## Action item
Copy every entry. Do not alter a single word.
-- Stored data follows --
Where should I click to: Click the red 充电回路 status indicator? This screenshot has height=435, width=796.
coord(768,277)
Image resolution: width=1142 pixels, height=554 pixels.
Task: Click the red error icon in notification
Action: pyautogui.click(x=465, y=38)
-- Stored data concluded --
## Completed task
Where should I click to: Click the red 充电回路 status indicator? This screenshot has height=435, width=796.
coord(768,277)
Image resolution: width=1142 pixels, height=554 pixels.
Task: Click the red error icon in notification
Action: pyautogui.click(x=465, y=38)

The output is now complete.